O caso do Paraguai é interessante porque desmonta duas ilusões muito comuns: a de que crescimento econômico resolve tudo por si só e a de que Estado mínimo é automaticamente sinônimo de prosperidade distribuída.
O país vive, de fato, um ciclo de expansão robusta. Cresceu acima da média regional, reduziu pobreza e desemprego e ganhou confiança internacional. Isso não é pouca coisa. Mas quando se olha mais de perto, percebe-se que esse “milagre” tem bases muito específicas — e contradições profundas.
Primeiro, há a energia barata, sobretudo de Usina Hidrelétrica de Itaipu e Yacyretá. Energia limpa e abundante virou ativo geopolítico central, atraindo data centers, indústria e projetos ligados à inteligência artificial. Num mundo faminto por energia, isso coloca o Paraguai numa posição estratégica.
Segundo, o agroexportador. Soja, carne e madeira continuam sendo a espinha dorsal da economia. Aqui há um ponto clássico latino-americano: o crescimento vem fortemente ancorado em commodities, o que gera riqueza, mas também vulnerabilidade climática e dependência externa.
Terceiro, o capital estrangeiro. Empresas entram atraídas por estabilidade, mão de obra barata e impostos baixos. Isso gera emprego, mas também levanta uma velha questão: quanto dessa riqueza permanece no país e quanto é repatriada?
Quarto, os baixos impostos. O Paraguai se tornou uma espécie de paraíso fiscal moderado da América do Sul. Isso favorece investimento, mas reduz a capacidade do Estado de financiar políticas públicas estruturais. E aí aparece a contradição: cresce-se rápido, mas com pouca musculatura estatal para corrigir desigualdades.
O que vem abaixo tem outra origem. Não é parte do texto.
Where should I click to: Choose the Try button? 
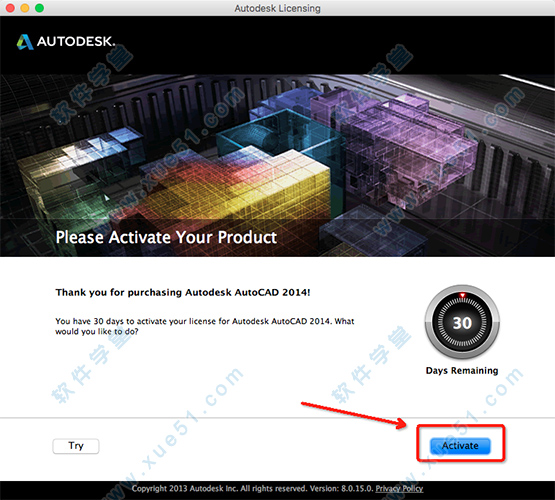[x=76, y=446]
Quinto, a infraestrutura logística. A hidrovia Paraguai-Paraná e o Corredor Bioceânico podem transformar o país em eixo continental de circulação de mercadorias. Isso amplia competitividade e integração regional.
Mas o ponto central é outro: quem está se beneficiando desse crescimento?
Os dados mostram um problema estrutural: cerca de 60% do trabalho segue informal e o índice de desigualdade continua alto. Ou seja, o PIB cresce, mas boa parte da população ainda está fora da proteção previdenciária, da estabilidade salarial e do acesso pleno a direitos sociais.
Esse é o dilema clássico do neoliberalismo periférico: crescimento sem redistribuição consistente.
Sob o governo de Santiago Peña, o Paraguai se consolida como laboratório de uma economia ortodoxa, aberta ao capital e fiscalmente leve. Funciona? Sim, no curto prazo. Mas o desafio histórico será converter esse boom em desenvolvimento real.
Porque crescimento não é a mesma coisa que justiça social. Se a riqueza continuar concentrada, o “milagre paraguaio” pode acabar sendo apenas mais um capítulo da velha história latino-americana: muito crescimento no topo e pouca transformação na base. Apesar do seu crescimento, não podemos esquecer a tradição histórica de desigualdade que caracteriza toda a América Latina.